Ballet review: Fire and fury

The Birmingham Royal Ballet is back in London for a short visit


The Birmingham Royal Ballet is at Sadler’s Wells Theatre for a short season, with two very different programmes: the Fire & Fury mixed bill and Sir Frederick Ashton’s sunny, bucolic romp, La Fille mal Gardee.  

Fire & Fury begins with The King Dances by David Bintley, a work which journeys back to the birth of ballet. King Louis XIV of France is said to be the grandfather of classical dance: it was he who established lavish ballets at court and his portrayal as the sun god helped assert his authority over the French nobility.

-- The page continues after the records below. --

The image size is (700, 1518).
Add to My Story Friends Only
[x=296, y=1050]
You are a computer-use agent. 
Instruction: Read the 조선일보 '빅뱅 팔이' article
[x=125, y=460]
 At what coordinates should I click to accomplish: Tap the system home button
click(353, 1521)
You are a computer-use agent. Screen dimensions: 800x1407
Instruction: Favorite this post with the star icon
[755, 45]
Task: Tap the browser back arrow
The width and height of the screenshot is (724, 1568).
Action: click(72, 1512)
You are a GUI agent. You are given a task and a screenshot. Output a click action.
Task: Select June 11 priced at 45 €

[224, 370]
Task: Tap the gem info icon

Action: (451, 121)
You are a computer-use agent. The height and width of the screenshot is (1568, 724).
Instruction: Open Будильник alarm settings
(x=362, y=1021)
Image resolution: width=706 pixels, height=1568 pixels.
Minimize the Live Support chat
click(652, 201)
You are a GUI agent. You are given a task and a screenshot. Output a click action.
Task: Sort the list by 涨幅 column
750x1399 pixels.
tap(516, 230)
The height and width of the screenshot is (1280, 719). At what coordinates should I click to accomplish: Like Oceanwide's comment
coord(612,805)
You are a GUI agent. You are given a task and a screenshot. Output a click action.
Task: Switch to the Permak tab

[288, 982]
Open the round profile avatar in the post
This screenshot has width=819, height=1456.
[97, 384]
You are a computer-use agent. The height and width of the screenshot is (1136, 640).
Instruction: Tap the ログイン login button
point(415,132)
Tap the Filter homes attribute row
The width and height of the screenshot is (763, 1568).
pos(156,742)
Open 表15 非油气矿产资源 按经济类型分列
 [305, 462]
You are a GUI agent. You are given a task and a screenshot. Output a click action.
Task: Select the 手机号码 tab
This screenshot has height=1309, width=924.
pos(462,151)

The King Dances is a male-led piece, with the dancers moving slowly in courtly poses (this did drag at points). The only woman in the ballet is Selene, the moon goddess, danced with cool elegance at the performance I saw by Yijing Zhang.

It is an interesting work – more of a curiosity piece – with beautiful atmospheric lighting by Peter Mumford. It shows just how much male dancing has evolved over the centuries, from its origins in court dances, with their measured, careful steps and precise placement of arms. Praise to Max Maslen as the King, and Tyrone Singleton as his First Minister and mentor, Cardinal Mazarin, who assumes various guises throughout the piece in his power struggle with the young monarch.

William Turner’s painting, The Burning of the House of Lords and Commons provides the inspiration for Ignite, a new ballet by Juanjo Arqués, which makes up the second part of the Fire & Fury double bill.  

To a score by Kate Whitley, the large cast of dancers, dressed in an assortment of shades symbolising flames, water or sky move with passion and speed. Particularly powerful is the final scene, when the dancers face the audience, but move slowly backwards into darkness, as the sound of flames crackling fills the auditorium.

The Birmingham Royal Ballet is at Sadler’s Wells Theatre, Rosebery Avenue, London EC1 until 3 November.